GIVEN RECORDS:
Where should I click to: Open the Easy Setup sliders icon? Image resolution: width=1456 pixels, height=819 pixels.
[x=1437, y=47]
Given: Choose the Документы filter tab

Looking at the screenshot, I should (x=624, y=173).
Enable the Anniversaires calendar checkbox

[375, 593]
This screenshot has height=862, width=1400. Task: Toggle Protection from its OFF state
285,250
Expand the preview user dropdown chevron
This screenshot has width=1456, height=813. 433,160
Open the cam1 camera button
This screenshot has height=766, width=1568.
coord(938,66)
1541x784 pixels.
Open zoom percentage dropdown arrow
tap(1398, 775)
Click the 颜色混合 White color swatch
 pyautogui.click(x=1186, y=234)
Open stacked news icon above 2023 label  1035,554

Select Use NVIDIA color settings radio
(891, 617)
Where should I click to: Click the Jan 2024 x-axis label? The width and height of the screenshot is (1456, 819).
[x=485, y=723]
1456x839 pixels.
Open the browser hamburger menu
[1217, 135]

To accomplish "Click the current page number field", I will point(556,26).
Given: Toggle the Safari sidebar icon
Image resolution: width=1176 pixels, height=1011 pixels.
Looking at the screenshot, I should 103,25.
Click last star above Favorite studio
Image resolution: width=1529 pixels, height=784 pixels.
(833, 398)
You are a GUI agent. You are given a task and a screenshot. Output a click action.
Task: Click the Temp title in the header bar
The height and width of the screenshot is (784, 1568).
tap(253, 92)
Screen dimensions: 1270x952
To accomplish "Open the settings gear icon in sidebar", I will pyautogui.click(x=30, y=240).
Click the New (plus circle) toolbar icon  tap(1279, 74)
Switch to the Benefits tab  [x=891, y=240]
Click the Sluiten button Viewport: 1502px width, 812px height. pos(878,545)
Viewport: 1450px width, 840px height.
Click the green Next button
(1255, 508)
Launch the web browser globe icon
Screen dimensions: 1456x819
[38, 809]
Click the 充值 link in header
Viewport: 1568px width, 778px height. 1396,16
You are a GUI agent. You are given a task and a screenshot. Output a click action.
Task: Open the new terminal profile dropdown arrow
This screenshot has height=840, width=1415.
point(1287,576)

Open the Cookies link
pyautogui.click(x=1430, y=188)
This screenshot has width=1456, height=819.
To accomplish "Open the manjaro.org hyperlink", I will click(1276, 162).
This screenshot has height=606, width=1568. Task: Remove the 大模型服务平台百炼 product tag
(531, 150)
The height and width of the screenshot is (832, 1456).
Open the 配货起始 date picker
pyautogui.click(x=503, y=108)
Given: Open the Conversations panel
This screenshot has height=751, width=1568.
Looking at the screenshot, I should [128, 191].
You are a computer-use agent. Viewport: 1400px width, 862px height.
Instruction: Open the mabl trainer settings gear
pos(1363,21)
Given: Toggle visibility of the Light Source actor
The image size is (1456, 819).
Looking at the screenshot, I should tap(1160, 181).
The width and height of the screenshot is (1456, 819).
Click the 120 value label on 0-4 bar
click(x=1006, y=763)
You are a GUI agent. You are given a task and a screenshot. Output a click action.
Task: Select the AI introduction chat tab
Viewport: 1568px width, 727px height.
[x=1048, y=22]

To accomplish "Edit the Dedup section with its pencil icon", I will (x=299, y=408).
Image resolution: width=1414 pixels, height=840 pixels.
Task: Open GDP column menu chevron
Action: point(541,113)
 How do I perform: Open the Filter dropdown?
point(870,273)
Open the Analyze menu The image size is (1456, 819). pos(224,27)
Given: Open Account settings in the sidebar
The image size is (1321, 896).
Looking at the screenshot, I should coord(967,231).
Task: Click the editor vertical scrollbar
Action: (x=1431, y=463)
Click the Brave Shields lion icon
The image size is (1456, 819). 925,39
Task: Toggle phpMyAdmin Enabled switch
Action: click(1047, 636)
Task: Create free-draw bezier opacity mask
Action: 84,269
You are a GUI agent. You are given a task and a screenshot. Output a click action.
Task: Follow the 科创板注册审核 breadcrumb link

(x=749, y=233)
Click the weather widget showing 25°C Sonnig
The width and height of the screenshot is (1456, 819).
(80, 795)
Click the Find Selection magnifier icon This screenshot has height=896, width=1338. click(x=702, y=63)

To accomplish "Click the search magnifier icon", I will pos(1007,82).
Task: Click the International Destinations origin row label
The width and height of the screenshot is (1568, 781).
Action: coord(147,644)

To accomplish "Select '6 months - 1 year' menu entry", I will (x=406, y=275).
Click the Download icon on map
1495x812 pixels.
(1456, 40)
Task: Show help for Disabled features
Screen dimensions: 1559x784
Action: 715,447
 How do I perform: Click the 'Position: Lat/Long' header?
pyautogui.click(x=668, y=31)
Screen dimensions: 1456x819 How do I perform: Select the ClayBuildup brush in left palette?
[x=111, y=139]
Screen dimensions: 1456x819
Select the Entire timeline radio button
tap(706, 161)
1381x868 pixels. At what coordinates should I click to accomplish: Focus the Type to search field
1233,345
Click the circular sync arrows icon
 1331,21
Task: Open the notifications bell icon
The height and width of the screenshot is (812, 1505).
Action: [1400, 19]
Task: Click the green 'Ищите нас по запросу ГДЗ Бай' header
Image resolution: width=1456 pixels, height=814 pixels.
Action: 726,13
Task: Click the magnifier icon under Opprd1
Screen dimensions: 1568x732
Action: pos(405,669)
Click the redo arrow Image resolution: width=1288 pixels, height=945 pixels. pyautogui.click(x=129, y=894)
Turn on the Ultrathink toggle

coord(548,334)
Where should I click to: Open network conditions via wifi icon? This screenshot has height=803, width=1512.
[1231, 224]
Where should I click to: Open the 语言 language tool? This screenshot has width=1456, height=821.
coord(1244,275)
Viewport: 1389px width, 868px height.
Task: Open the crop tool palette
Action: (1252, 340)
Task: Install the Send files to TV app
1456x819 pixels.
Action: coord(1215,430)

WHAT IS BEING ASKED: A word-for-word copy of all the entries is required.

SOLVED EXERCISE:
Where should I click to: Open the Easy Setup sliders icon? Image resolution: width=1456 pixels, height=819 pixels.
[x=1437, y=47]
Given: Choose the Документы filter tab

Looking at the screenshot, I should (x=624, y=173).
Enable the Anniversaires calendar checkbox

[375, 593]
This screenshot has height=862, width=1400. Task: Toggle Protection from its OFF state
285,250
Expand the preview user dropdown chevron
This screenshot has width=1456, height=813. 433,160
Open the cam1 camera button
This screenshot has height=766, width=1568.
coord(938,66)
1541x784 pixels.
Open zoom percentage dropdown arrow
tap(1398, 775)
Click the 颜色混合 White color swatch
 pyautogui.click(x=1186, y=234)
Open stacked news icon above 2023 label  1035,554

Select Use NVIDIA color settings radio
(891, 617)
Where should I click to: Click the Jan 2024 x-axis label? The width and height of the screenshot is (1456, 819).
[x=485, y=723]
1456x839 pixels.
Open the browser hamburger menu
[1217, 135]

To accomplish "Click the current page number field", I will point(556,26).
Given: Toggle the Safari sidebar icon
Image resolution: width=1176 pixels, height=1011 pixels.
Looking at the screenshot, I should 103,25.
Click last star above Favorite studio
Image resolution: width=1529 pixels, height=784 pixels.
(833, 398)
You are a GUI agent. You are given a task and a screenshot. Output a click action.
Task: Click the Temp title in the header bar
The height and width of the screenshot is (784, 1568).
tap(253, 92)
Screen dimensions: 1270x952
To accomplish "Open the settings gear icon in sidebar", I will pyautogui.click(x=30, y=240).
Click the New (plus circle) toolbar icon  tap(1279, 74)
Switch to the Benefits tab  [x=891, y=240]
Click the Sluiten button Viewport: 1502px width, 812px height. pos(878,545)
Viewport: 1450px width, 840px height.
Click the green Next button
(1255, 508)
Launch the web browser globe icon
Screen dimensions: 1456x819
[38, 809]
Click the 充值 link in header
Viewport: 1568px width, 778px height. 1396,16
You are a GUI agent. You are given a task and a screenshot. Output a click action.
Task: Open the new terminal profile dropdown arrow
This screenshot has height=840, width=1415.
point(1287,576)

Open the Cookies link
pyautogui.click(x=1430, y=188)
This screenshot has width=1456, height=819.
To accomplish "Open the manjaro.org hyperlink", I will click(1276, 162).
This screenshot has height=606, width=1568. Task: Remove the 大模型服务平台百炼 product tag
(531, 150)
The height and width of the screenshot is (832, 1456).
Open the 配货起始 date picker
pyautogui.click(x=503, y=108)
Given: Open the Conversations panel
This screenshot has height=751, width=1568.
Looking at the screenshot, I should [128, 191].
You are a computer-use agent. Viewport: 1400px width, 862px height.
Instruction: Open the mabl trainer settings gear
pos(1363,21)
Given: Toggle visibility of the Light Source actor
The image size is (1456, 819).
Looking at the screenshot, I should tap(1160, 181).
The width and height of the screenshot is (1456, 819).
Click the 120 value label on 0-4 bar
click(x=1006, y=763)
You are a GUI agent. You are given a task and a screenshot. Output a click action.
Task: Select the AI introduction chat tab
Viewport: 1568px width, 727px height.
[x=1048, y=22]

To accomplish "Edit the Dedup section with its pencil icon", I will (x=299, y=408).
Image resolution: width=1414 pixels, height=840 pixels.
Task: Open GDP column menu chevron
Action: point(541,113)
 How do I perform: Open the Filter dropdown?
point(870,273)
Open the Analyze menu The image size is (1456, 819). pos(224,27)
Given: Open Account settings in the sidebar
The image size is (1321, 896).
Looking at the screenshot, I should coord(967,231).
Task: Click the editor vertical scrollbar
Action: (x=1431, y=463)
Click the Brave Shields lion icon
The image size is (1456, 819). 925,39
Task: Toggle phpMyAdmin Enabled switch
Action: click(1047, 636)
Task: Create free-draw bezier opacity mask
Action: 84,269
You are a GUI agent. You are given a task and a screenshot. Output a click action.
Task: Follow the 科创板注册审核 breadcrumb link

(x=749, y=233)
Click the weather widget showing 25°C Sonnig
The width and height of the screenshot is (1456, 819).
(80, 795)
Click the Find Selection magnifier icon This screenshot has height=896, width=1338. click(x=702, y=63)

To accomplish "Click the search magnifier icon", I will pos(1007,82).
Task: Click the International Destinations origin row label
The width and height of the screenshot is (1568, 781).
Action: coord(147,644)

To accomplish "Select '6 months - 1 year' menu entry", I will (x=406, y=275).
Click the Download icon on map
1495x812 pixels.
(1456, 40)
Task: Show help for Disabled features
Screen dimensions: 1559x784
Action: 715,447
 How do I perform: Click the 'Position: Lat/Long' header?
pyautogui.click(x=668, y=31)
Screen dimensions: 1456x819 How do I perform: Select the ClayBuildup brush in left palette?
[x=111, y=139]
Screen dimensions: 1456x819
Select the Entire timeline radio button
tap(706, 161)
1381x868 pixels. At what coordinates should I click to accomplish: Focus the Type to search field
1233,345
Click the circular sync arrows icon
 1331,21
Task: Open the notifications bell icon
The height and width of the screenshot is (812, 1505).
Action: [1400, 19]
Task: Click the green 'Ищите нас по запросу ГДЗ Бай' header
Image resolution: width=1456 pixels, height=814 pixels.
Action: 726,13
Task: Click the magnifier icon under Opprd1
Screen dimensions: 1568x732
Action: pos(405,669)
Click the redo arrow Image resolution: width=1288 pixels, height=945 pixels. pyautogui.click(x=129, y=894)
Turn on the Ultrathink toggle

coord(548,334)
Where should I click to: Open network conditions via wifi icon? This screenshot has height=803, width=1512.
[1231, 224]
Where should I click to: Open the 语言 language tool? This screenshot has width=1456, height=821.
coord(1244,275)
Viewport: 1389px width, 868px height.
Task: Open the crop tool palette
Action: (1252, 340)
Task: Install the Send files to TV app
1456x819 pixels.
Action: coord(1215,430)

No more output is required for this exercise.